## Task instructions
Exact copies of all the entries are required, and no pictures should appear in them.

--- --- ---

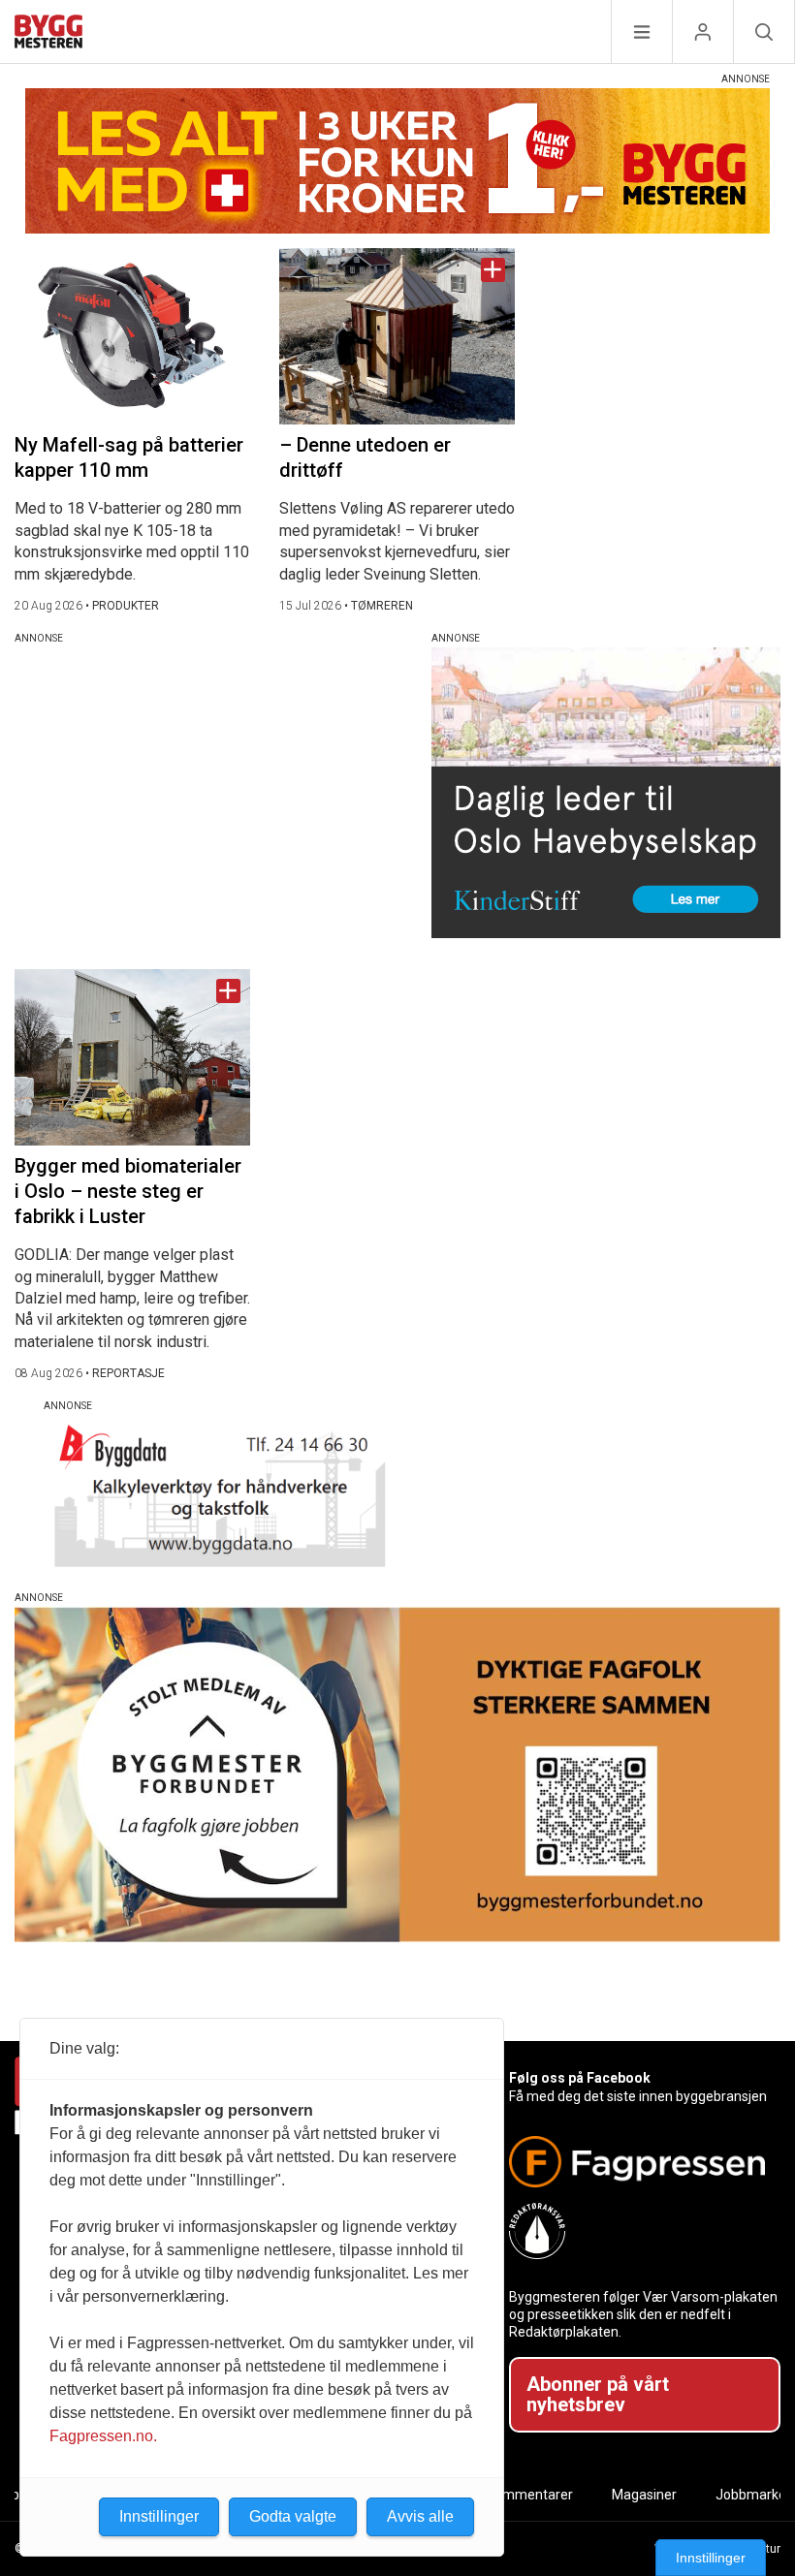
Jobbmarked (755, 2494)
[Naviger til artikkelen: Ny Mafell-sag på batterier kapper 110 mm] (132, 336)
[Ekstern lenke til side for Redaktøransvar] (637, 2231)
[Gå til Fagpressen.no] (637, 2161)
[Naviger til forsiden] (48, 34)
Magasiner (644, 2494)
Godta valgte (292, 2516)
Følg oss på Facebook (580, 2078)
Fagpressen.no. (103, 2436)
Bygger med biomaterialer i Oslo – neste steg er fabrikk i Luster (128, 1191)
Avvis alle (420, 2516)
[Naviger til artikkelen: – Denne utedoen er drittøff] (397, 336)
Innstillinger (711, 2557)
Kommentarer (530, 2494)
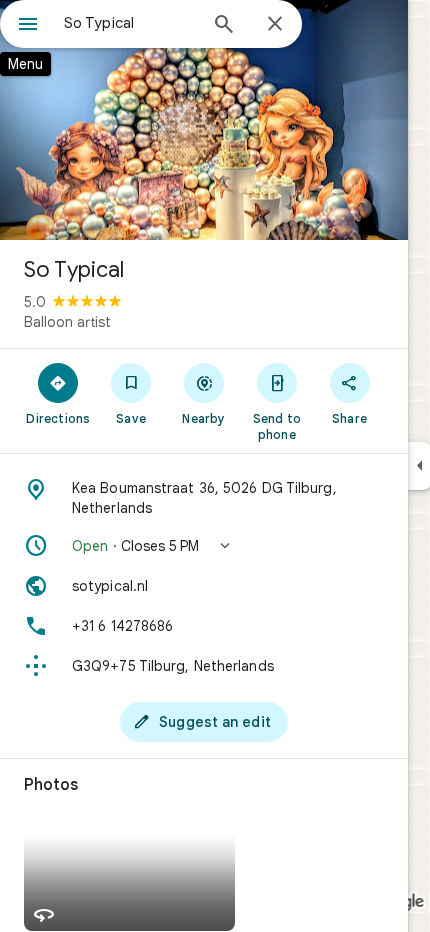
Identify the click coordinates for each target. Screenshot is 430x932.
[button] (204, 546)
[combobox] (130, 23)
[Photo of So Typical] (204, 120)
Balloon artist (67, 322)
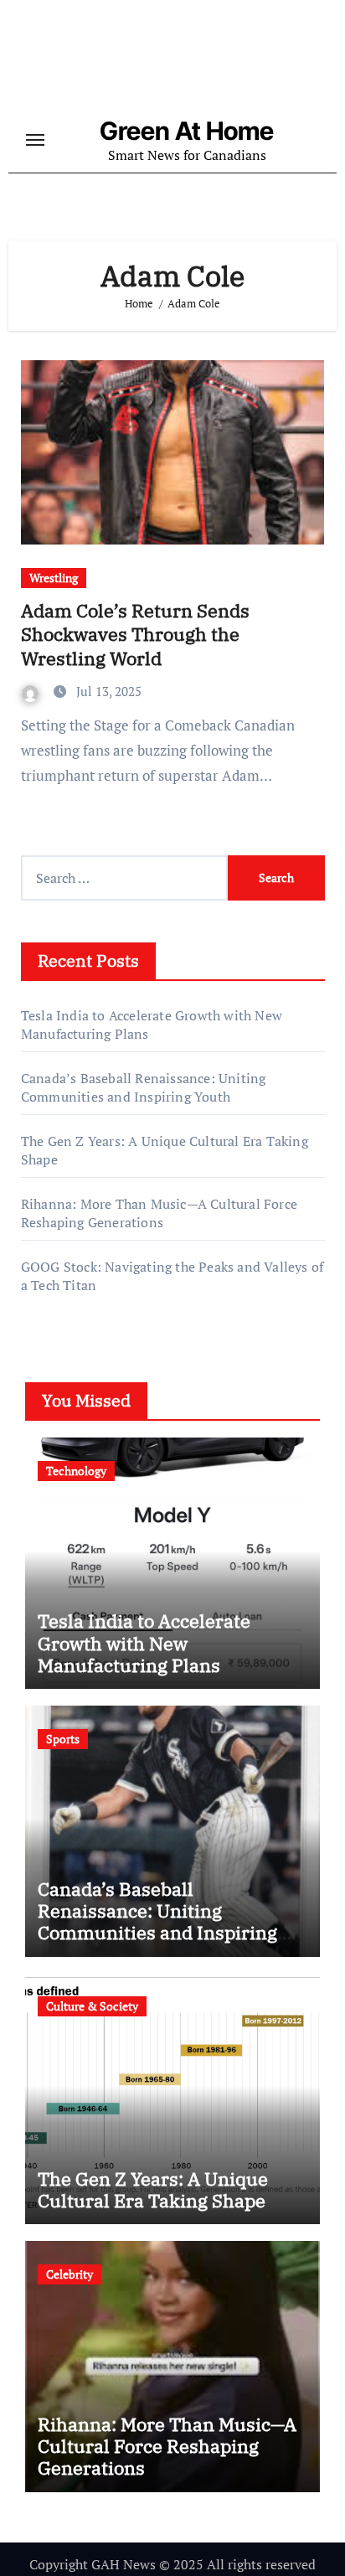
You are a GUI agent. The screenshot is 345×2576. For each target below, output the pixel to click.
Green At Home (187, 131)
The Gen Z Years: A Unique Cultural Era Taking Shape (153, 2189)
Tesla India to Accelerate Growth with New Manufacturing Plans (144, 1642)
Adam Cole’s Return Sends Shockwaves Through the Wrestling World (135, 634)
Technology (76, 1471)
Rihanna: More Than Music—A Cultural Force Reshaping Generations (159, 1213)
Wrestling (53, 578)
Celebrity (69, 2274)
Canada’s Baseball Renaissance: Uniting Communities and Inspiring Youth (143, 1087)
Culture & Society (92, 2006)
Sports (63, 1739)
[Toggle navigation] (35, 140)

--- --- ---

## Result below
Jobbmarked (755, 2494)
[Naviger til artikkelen: Ny Mafell-sag på batterier kapper 110 mm] (132, 336)
[Ekstern lenke til side for Redaktøransvar] (637, 2231)
[Gå til Fagpressen.no] (637, 2161)
[Naviger til forsiden] (48, 34)
Magasiner (644, 2494)
Godta valgte (292, 2516)
Følg oss på Facebook (580, 2078)
Fagpressen.no. (103, 2436)
Bygger med biomaterialer i Oslo – neste steg er fabrikk i Luster (128, 1191)
Avvis alle (420, 2516)
[Naviger til artikkelen: – Denne utedoen er drittøff] (397, 336)
Innstillinger (711, 2557)
Kommentarer (530, 2494)
Identify the click coordinates for each target. Screenshot is 430x932.
[button] (204, 546)
[combobox] (130, 23)
[Photo of So Typical] (204, 120)
Balloon artist (67, 322)
You are a GUI agent. The screenshot is 345×2576. For each target below, output the pixel to click.
Green At Home (187, 131)
The Gen Z Years: A Unique Cultural Era Taking Shape (153, 2189)
Tesla India to Accelerate Growth with New Manufacturing Plans (144, 1642)
Adam Cole’s Return Sends Shockwaves Through the Wrestling World (135, 634)
Technology (76, 1471)
Rihanna: More Than Music—A Cultural Force Reshaping Generations (159, 1213)
Wrestling (53, 578)
Celebrity (69, 2274)
Canada’s Baseball Renaissance: Uniting Communities and Inspiring Youth (143, 1087)
Culture & Society (92, 2006)
Sports (63, 1739)
[Toggle navigation] (35, 140)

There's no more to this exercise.